July 2 (Bloomberg) -- French Finance Minister Christine Lagarde pressed Europe Union partners to speed up efforts to contain counterparty risk in derivatives trades, saying the region is falling behind the U.S. in the area.

France wants countries using the euro to have local derivatives clearinghouses that can access liquidity at the European Central Bank, and is seeking the creation of a data base of derivatives trades.

“Europe is falling behind in this area,” Lagarde said today in a speech to executives gathered at the Europlace conference in Paris. “I’m asking the European Commission to propose directives to harmonize the rules on clearinghouses to guarantee their solidity and reliability across Europe.”

The proposals, already under consideration by the EU, are an attempt to cut risk in the $592 trillion over-the-counter derivatives market after the collapse of banks such as Lehman Brothers Holdings Inc. The plan is similar to one released by U.S. President Barack Obama last month that would require standardized over-the-counter derivatives to be guaranteed by clearinghouses.

Banks holding derivatives on their balance sheets should also get an incentive to register them with clearinghouses in the form of lower capital requirements, the French finance ministry said.

Reducing Risk

Some clearinghouses operate as central counterparties for every buy and sell order executed on an exchange, reducing the risk that a trader defaults on his obligation in a deal. Capitalized by its members, a clearinghouse allows regulators to assess market positions and prices. Customers pay fees for clearing, or post-trade processing services, which include verifying that a buyer has the funds to execute a trade.

U.S. Treasury Secretary Timothy Geithner sent proposals last month to congressional leaders laying out his plan to police over-the-counter derivatives trading, the unregulated market where swaps based on interest rates, currencies, commodities and a company’s ability to pay back debt are exchanged.

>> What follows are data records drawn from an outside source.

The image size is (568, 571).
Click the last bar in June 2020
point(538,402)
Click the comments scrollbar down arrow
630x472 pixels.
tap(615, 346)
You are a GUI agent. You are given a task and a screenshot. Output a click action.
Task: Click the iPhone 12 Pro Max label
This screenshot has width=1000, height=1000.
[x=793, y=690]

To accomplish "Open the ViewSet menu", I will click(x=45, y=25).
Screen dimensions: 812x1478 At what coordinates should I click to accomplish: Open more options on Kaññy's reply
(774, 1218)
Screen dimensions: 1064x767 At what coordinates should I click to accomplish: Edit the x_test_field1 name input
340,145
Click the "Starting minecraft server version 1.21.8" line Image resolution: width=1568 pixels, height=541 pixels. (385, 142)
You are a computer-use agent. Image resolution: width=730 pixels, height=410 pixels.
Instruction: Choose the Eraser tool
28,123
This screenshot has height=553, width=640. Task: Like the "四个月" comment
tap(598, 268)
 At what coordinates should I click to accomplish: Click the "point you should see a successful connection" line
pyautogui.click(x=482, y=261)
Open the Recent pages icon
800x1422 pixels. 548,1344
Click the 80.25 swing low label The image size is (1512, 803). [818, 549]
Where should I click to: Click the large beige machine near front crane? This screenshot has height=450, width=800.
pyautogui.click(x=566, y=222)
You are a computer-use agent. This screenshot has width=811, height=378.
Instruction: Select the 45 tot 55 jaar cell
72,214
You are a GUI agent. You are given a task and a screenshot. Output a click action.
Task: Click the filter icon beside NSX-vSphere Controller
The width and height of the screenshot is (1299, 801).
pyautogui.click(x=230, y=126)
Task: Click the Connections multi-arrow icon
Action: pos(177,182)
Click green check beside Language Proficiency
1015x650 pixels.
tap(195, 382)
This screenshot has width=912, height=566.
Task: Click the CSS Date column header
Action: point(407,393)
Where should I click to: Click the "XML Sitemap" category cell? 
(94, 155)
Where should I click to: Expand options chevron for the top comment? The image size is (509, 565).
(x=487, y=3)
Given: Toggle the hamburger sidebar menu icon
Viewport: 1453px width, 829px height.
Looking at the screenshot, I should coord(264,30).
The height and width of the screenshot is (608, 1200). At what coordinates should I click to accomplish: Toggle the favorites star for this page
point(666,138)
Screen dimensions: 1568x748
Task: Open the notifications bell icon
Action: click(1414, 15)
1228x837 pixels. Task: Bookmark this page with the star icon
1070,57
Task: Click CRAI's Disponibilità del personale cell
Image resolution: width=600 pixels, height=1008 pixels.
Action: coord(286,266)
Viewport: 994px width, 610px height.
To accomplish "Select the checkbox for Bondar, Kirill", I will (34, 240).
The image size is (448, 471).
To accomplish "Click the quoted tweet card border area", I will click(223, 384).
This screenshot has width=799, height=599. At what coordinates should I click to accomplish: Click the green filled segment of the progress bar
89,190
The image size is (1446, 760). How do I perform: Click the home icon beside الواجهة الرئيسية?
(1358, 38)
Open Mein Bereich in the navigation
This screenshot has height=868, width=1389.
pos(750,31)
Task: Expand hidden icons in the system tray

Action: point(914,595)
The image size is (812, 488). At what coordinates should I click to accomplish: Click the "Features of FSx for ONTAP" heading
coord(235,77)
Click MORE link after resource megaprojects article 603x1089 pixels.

Lagarde, who meets with her counterparts from the other 26 EU nations next week, also said today she wants them to toughen regulatory proposals by barring hedge funds registered in non- cooperative offshore financial centers from receiving an EU seal of approval.

On accounting standards, she said that rules on marking to market need to be overhauled as soon as possible to prevent them from amplifying economic booms and busts, and that central banks and governments should be part of the bodies that set such rules because they concern financial stability.

Cross-Boarder Risk

The EU also needs to standardize legal protection for savers so that investors from one country aren’t at risk of buying financial products in a neighboring state with looser oversight, she said.

“I asked for these initiatives to be taken quickly,” Lagarde said, speaking to the conference in a prerecorded video speech because she is part of a delegation of French officials who traveled to Iraq today.

Lagarde also reiterated the French government’s forecast for a return to growth in its economy next year with an expansion of 0.5 percent.

“It will be growth well below potential but a return to growth all the same,” she said, according to a text of the speech released by her office.